[start of Given records]

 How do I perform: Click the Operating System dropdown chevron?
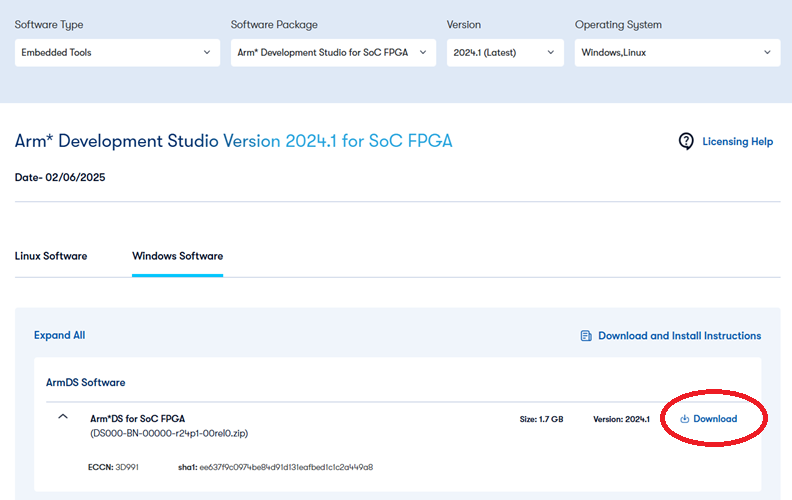click(x=768, y=52)
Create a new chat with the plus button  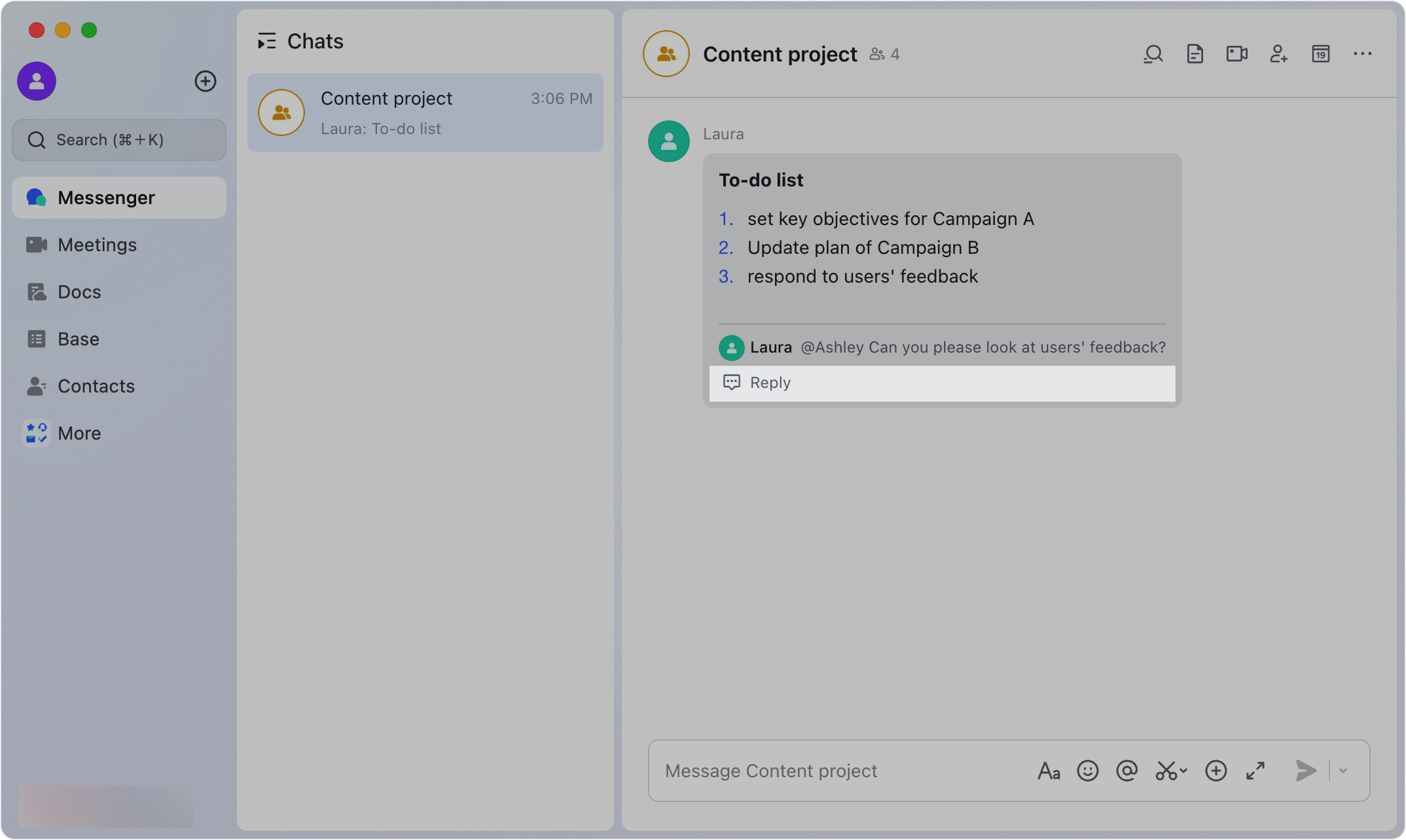(206, 81)
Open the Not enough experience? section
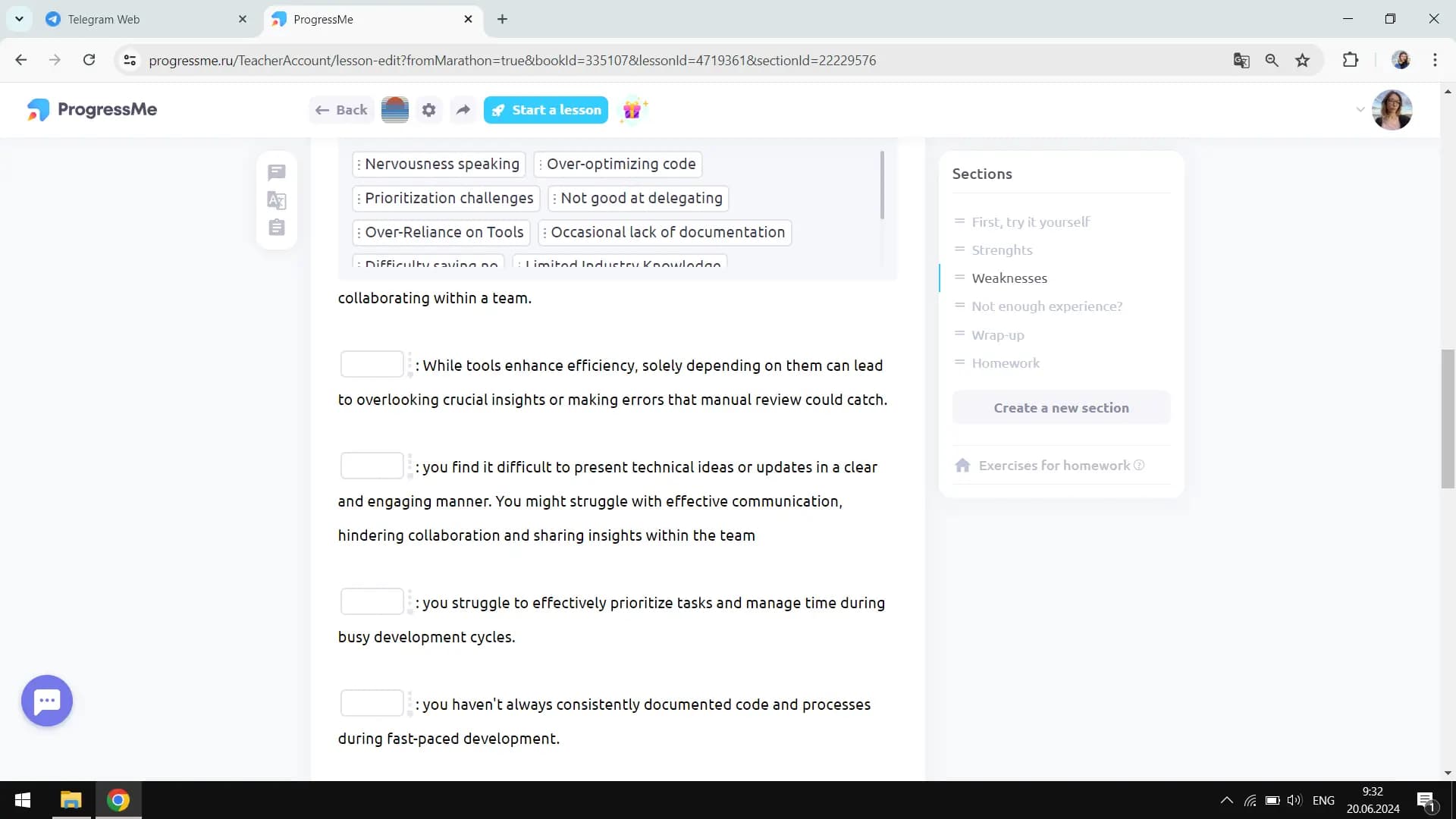Viewport: 1456px width, 819px height. click(1046, 306)
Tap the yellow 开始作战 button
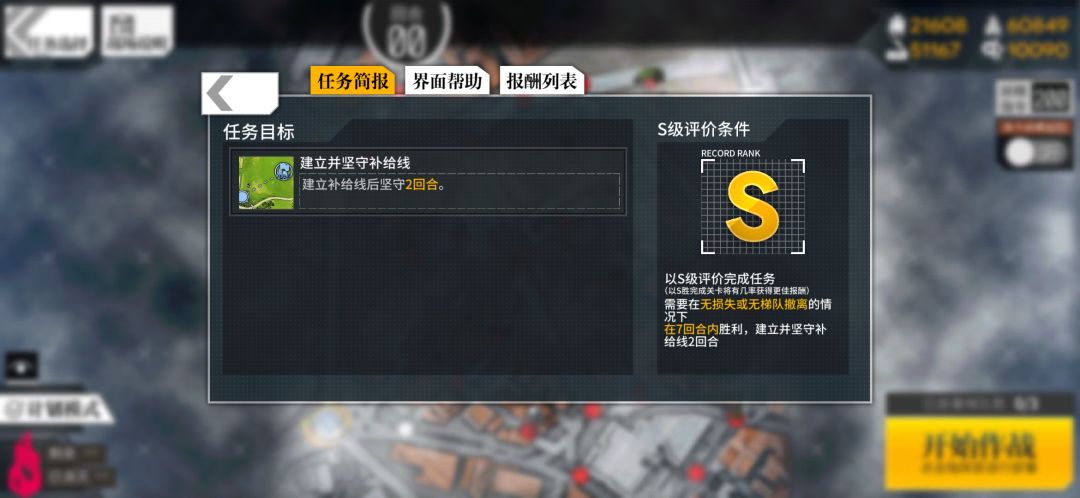 979,453
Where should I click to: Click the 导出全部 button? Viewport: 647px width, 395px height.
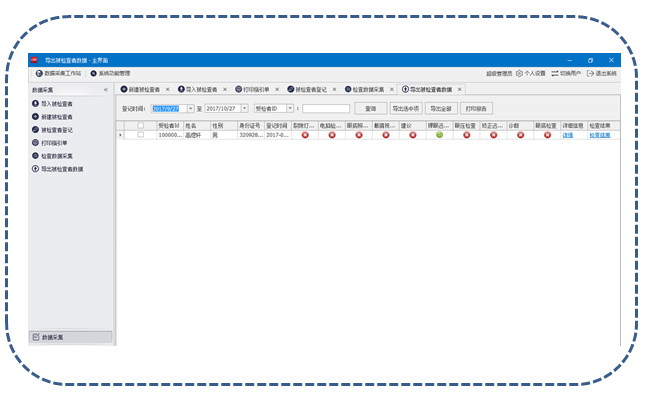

[end of Given records]

## Task
Rewrite the material from the line containing "Tap the yellow 开始作战 button" through the end as a JSON list of strings, one string per line, with blank lines skipped. Leave the pictures out of the answer.

## Written response
[
  "Tap the yellow 开始作战 button",
  " 979,453",
  "Where should I click to: Click the 导出全部 button? Viewport: 647px width, 395px height."
]